> **What to work on**:
Beginning at the line containing "Where should I click to: Open help" and continuing to the end of the records below, give each line again exactly as it stands, and only those lines.

> **Record set**:
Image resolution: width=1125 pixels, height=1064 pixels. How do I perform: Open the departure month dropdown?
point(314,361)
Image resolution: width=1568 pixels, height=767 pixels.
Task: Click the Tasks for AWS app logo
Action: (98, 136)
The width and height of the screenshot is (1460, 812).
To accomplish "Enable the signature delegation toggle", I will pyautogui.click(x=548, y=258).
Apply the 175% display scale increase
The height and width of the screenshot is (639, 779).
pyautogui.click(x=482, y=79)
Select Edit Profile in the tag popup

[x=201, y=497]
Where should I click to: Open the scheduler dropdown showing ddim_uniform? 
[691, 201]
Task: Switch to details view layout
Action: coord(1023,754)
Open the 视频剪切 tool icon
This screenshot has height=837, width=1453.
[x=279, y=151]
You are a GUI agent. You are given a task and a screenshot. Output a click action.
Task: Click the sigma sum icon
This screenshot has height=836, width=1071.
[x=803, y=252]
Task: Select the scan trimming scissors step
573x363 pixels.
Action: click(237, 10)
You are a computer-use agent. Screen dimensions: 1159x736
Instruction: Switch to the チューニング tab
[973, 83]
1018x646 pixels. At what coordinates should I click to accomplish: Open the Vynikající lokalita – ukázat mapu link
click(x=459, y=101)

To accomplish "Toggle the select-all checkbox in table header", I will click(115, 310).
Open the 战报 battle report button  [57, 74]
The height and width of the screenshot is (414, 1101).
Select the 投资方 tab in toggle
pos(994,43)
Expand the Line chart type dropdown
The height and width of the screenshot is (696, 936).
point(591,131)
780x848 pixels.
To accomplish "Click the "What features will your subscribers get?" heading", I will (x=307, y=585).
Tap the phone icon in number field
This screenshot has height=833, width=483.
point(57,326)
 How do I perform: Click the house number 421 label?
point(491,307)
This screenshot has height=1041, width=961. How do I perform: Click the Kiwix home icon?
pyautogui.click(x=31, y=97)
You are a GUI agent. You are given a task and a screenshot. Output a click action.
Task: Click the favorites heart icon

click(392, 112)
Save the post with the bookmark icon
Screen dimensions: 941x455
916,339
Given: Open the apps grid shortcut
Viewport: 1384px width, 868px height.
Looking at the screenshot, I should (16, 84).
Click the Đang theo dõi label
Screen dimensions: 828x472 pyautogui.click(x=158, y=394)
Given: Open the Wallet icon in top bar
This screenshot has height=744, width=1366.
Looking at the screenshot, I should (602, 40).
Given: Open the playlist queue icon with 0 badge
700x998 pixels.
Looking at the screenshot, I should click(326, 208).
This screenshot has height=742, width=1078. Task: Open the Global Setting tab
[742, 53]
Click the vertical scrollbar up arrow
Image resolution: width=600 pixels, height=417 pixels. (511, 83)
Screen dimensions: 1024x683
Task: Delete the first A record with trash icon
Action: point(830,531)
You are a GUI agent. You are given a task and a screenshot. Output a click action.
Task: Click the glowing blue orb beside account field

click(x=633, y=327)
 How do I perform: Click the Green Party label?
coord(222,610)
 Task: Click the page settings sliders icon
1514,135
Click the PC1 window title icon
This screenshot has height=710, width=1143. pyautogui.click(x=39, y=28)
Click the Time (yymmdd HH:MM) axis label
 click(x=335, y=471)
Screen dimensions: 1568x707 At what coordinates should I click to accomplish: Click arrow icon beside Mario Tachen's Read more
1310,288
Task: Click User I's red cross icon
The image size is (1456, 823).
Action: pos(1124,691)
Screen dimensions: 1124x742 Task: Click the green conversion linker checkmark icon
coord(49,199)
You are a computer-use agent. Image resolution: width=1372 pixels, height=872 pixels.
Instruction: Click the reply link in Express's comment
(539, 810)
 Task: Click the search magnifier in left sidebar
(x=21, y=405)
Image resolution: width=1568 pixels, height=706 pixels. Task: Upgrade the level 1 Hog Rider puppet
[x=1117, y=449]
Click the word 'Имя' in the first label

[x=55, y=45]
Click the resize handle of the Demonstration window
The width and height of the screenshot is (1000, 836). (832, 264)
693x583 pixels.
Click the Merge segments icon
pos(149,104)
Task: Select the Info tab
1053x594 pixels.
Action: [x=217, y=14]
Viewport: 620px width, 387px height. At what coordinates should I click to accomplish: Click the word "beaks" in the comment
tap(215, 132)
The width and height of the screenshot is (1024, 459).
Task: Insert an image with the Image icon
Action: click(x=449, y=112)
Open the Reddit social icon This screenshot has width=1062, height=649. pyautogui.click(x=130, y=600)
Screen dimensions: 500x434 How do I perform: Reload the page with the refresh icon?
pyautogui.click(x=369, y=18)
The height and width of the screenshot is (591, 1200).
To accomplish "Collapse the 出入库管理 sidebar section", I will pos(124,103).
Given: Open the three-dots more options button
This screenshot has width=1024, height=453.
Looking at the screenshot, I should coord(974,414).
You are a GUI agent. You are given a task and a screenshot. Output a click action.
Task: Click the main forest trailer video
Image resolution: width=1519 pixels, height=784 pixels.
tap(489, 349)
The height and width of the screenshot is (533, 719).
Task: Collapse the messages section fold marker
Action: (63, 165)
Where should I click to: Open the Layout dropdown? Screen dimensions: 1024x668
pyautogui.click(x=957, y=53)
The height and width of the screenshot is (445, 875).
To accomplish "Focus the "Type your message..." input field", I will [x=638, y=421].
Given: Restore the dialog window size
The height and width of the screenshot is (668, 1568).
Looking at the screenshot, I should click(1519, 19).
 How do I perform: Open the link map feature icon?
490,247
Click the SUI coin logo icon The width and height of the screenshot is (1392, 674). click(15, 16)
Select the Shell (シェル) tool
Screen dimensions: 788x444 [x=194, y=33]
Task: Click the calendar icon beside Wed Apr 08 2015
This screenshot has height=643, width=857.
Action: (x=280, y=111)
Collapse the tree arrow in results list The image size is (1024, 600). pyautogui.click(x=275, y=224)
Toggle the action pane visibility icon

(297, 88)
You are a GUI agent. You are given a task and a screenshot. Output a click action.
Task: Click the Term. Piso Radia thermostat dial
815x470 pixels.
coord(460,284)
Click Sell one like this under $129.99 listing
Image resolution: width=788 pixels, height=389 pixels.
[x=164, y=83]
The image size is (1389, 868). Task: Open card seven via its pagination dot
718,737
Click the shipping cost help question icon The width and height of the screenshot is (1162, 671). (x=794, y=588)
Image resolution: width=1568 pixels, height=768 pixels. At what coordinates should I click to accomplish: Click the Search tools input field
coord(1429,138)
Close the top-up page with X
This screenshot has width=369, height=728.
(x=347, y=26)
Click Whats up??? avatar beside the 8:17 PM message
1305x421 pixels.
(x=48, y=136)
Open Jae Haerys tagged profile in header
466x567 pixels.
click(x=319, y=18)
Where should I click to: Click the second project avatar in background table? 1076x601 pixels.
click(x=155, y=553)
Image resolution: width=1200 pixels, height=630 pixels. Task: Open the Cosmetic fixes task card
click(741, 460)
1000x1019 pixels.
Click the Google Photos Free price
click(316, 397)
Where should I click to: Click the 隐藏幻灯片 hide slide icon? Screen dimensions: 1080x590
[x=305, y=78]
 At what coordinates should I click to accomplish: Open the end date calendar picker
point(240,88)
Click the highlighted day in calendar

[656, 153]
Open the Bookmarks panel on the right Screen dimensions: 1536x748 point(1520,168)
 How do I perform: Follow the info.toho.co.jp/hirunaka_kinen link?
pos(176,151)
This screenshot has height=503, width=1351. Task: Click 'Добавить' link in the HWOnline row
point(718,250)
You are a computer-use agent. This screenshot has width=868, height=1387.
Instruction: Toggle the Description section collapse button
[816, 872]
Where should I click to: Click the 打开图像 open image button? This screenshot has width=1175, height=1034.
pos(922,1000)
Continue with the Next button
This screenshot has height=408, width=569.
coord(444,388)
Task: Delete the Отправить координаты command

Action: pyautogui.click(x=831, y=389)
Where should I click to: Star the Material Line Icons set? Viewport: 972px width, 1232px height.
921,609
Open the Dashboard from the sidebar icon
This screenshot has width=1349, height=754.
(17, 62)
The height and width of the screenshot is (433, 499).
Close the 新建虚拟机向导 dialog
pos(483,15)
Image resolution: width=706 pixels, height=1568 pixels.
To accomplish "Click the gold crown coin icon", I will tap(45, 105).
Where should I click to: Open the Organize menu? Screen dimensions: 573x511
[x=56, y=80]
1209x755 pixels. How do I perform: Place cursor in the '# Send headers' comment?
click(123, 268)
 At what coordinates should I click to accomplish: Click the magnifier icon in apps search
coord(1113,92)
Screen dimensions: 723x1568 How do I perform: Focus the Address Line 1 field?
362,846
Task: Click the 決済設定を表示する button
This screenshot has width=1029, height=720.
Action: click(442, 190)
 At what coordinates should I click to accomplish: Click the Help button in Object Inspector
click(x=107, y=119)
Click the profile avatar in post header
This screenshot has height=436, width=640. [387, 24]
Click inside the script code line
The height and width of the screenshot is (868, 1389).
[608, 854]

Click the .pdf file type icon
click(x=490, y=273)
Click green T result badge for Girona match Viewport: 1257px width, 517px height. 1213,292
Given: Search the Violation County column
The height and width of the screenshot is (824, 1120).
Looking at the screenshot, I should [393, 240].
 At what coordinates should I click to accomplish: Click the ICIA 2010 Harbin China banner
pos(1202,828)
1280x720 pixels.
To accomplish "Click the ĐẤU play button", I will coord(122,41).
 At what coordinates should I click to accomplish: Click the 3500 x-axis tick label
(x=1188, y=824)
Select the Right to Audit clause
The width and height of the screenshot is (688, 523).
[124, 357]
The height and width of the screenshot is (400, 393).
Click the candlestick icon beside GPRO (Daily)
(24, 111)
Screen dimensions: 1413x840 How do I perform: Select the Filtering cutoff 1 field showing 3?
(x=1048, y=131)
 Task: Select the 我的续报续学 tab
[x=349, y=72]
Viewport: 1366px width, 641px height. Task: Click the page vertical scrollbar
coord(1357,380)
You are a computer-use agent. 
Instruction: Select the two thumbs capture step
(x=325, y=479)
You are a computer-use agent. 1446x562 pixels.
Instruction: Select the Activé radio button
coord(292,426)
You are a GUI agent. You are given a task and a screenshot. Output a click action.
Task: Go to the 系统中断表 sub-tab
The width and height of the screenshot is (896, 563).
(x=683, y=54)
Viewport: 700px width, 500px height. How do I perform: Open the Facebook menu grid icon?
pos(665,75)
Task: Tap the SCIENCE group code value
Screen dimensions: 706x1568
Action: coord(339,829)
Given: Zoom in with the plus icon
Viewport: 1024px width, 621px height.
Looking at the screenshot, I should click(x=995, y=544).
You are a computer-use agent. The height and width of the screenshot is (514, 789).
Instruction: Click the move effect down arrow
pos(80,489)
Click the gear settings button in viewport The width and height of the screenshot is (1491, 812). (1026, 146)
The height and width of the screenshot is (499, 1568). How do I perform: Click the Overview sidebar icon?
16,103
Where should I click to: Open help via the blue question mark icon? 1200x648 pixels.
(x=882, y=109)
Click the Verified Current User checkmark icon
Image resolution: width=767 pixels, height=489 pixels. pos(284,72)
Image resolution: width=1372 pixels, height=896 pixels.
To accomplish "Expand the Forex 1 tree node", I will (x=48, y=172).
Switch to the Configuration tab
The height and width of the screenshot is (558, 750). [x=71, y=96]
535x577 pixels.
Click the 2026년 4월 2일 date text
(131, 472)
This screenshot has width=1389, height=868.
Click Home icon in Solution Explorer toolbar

> **Answer for the task**:
Where should I click to: Open help via the blue question mark icon? 1200x648 pixels.
(x=882, y=109)
Click the Verified Current User checkmark icon
Image resolution: width=767 pixels, height=489 pixels. pos(284,72)
Image resolution: width=1372 pixels, height=896 pixels.
To accomplish "Expand the Forex 1 tree node", I will (x=48, y=172).
Switch to the Configuration tab
The height and width of the screenshot is (558, 750). [x=71, y=96]
535x577 pixels.
Click the 2026년 4월 2일 date text
(131, 472)
This screenshot has width=1389, height=868.
Click Home icon in Solution Explorer toolbar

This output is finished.